There seems to be a bit of interest in the results you can get using a Lensbaby, so maybe a few more shots would be OK. The first post introducing how to use a Lensbaby is here.
BTW – I have no links with the Lensbaby company – I just like using them.
I remember starting with the Lensbaby Muse and getting a bit frustrated with it, as it’s got to be bent and held in position which is tricky if you’re using the LCD to focus (not enough fingers!). It’s tough on the hand tendons too in cold weather as the flexible plastic lens mount gets difficult to move. The Composer though was much better as it stays in place and is easy to focus on the LCD like a conventional lens.
So here are some shots to show results from the Sweet 35 as well as the 50mm glass and plastic lenses, and a variety of post-processing treatments to go with them (most of them need some post processing).
First then, high contrast monochrome. This could be done in camera or even better in Photoshop. The first is with the Sweet 35, the second the 50mm single glass lens. The glass lenses are quite sharp in places, and high contrast emphasises this.
Secondly, the lovely soft plastic lens. This can produce results which sometimes look as if they’re paintings (only almost!).
Finally some vintage style processing – layered to look like old prints. A simple sepia tone doesn’t give the same ‘depth’ as a layer.

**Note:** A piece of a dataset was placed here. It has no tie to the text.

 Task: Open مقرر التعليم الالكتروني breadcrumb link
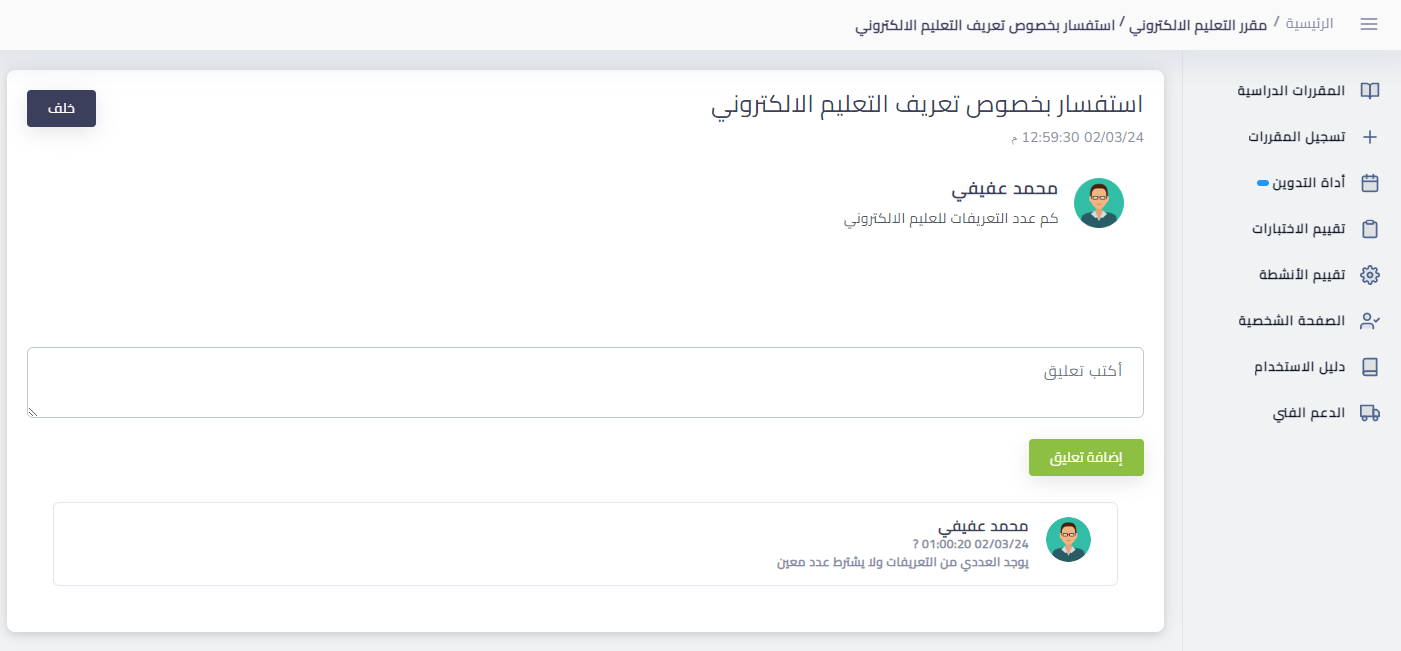[1198, 24]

The first shot is using a glass lens, the other two are taken on the Sweet 35.
As always these are taken for the book cover market, and all comments, critiques and questions are welcome.
Hope you like them and they give you some creative ideas for your photography.
Reblogged this on A Life in Brighton and commented:
Really enjoying this work, particularly as the ‘focus rules’ are abandoned often and with beautiful effect.
Hello Clive – Lensbabys do offer some good focus effects – pleased you like them.
Thanks for the comment and the reblog!